In mid-April the Government announced changes to the evidence it would be presenting and handed over computer disks containing the altered exhibits to the defense. Clemens’ attorneys then verbally objected to a few of the exhibits for hearsay issues a few days later. On the eve of trial, the defense formally objected to the Government’s Exhibit 2 series (Deposition testimony of Roger Clemens) and Exhibit 3 series Mitchell report evidence. The Government argues the objections are without merit and believe they should denied by the Court.

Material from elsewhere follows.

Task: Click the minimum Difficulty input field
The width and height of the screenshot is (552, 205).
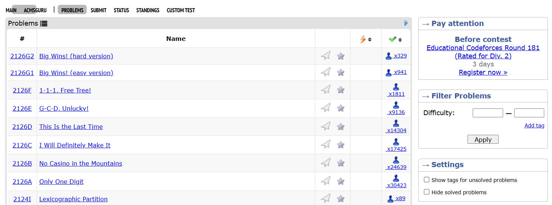Action: 488,113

To begin, the Government argues the statements are not hearsay. They point out that trial courts have wide discretion to admit or exclude evidence and that a ruling of relevancy is rarely disturbed except in cases of obvious abuse. The defense then explains that hearsay, statements made out of court offered to prove the truth of the matter asserted, are not admissible in federal court. However, such statements may be admitted to serve a non-hearsay purpose such as getting at a person’s state of mind or providing background information. If admitted for a non-hearsay purpose then the evidence must be relevant to a fact of the case. Relevance is anything that has a tendency to make the existence of a fact more or less probable.

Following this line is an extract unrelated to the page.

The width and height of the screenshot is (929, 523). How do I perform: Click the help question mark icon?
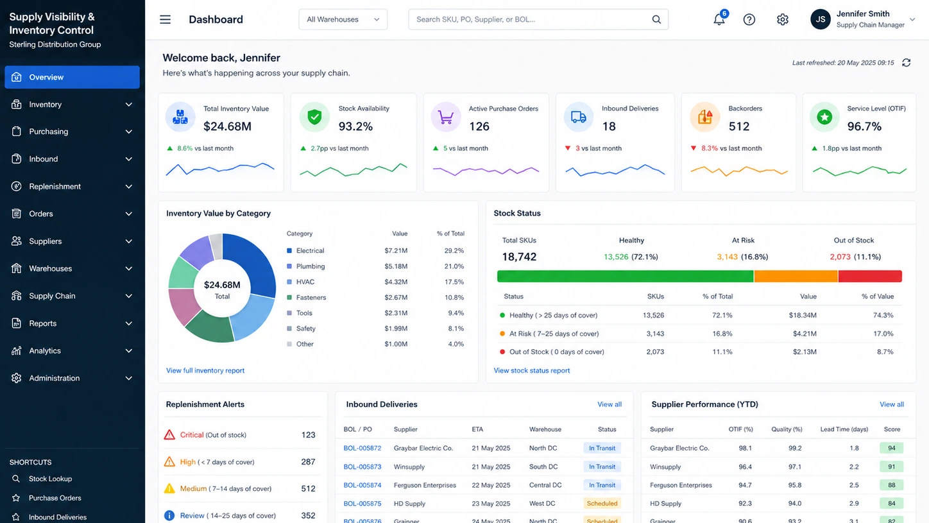tap(749, 19)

The Government then argues that Exhibits 2 and 3 are not offered for the truth of the matter asserted and as such are not hearsay and should thus be properly admitted. The defense objects to the exhibits including selections from a deposition in the committees’ investigation into the illegal use of drugs in Major League Baseball. The Government argues that none of the statements contained are hearsay, but are instead background evidence and will be used only to provide context to the defendant’s answers.

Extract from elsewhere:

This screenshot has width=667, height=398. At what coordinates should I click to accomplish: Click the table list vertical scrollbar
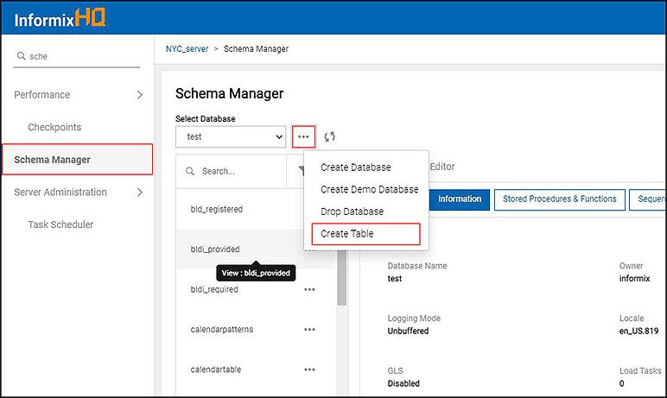click(342, 278)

Furthermore, according to the Government the seven statements objected to by the defense are relevant and not unfairly prejudicial to Mr. Clemens. The Government argues that the statements, when considered as part of the whole, will assist the jury in determining the matters before it. They help flesh out the full meaning of the questions posed in the deposition and assist the jury in understanding the answers given. Moreover, the Government argues that the Rule of Completeness allows Clemens’ attorneys to introduce statements favorable to him that complete the overall exchange that took place during the deposition between Clemens and congressional committee members.
The Government argues each statement should be admitted as evidence and shown to the jury. The fight this week will be over whether the defense can convince the judge that the evidence is either hearsay or so prejudicial that the probative value of the evidence is outweighed by the danger of harm it could cause. Only time will tell who wins this round.